Your reply should consist only of the lines from the one holding "This screenshot has height=707, width=810." to the last line of the data below, written out exactly and without pictures.

==== DATA TO PROCESS

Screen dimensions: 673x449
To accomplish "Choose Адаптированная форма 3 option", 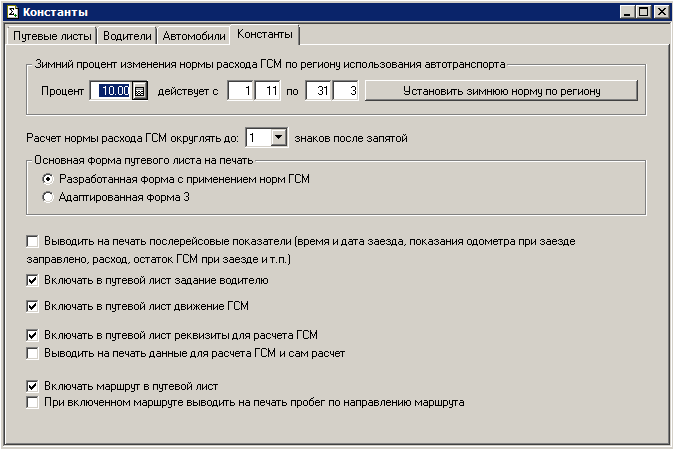I will coord(47,198).
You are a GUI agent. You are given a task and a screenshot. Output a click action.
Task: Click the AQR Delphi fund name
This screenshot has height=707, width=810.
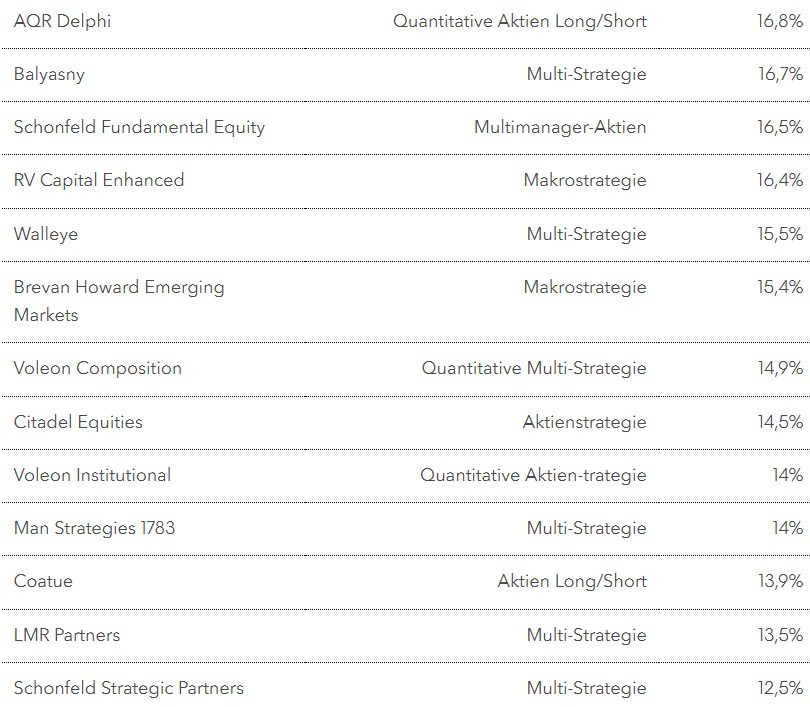pyautogui.click(x=62, y=21)
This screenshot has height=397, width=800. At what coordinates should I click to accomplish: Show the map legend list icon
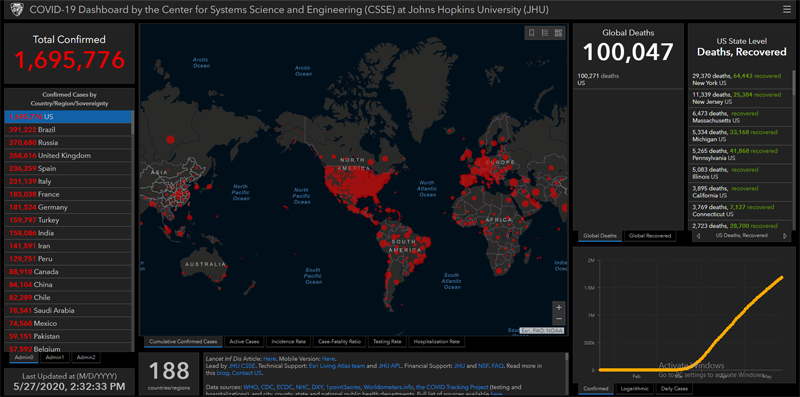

========

*TASK ANSWER*:
This screenshot has height=707, width=810.
pyautogui.click(x=62, y=21)
This screenshot has height=397, width=800. At what coordinates should I click to accomplish: Show the map legend list icon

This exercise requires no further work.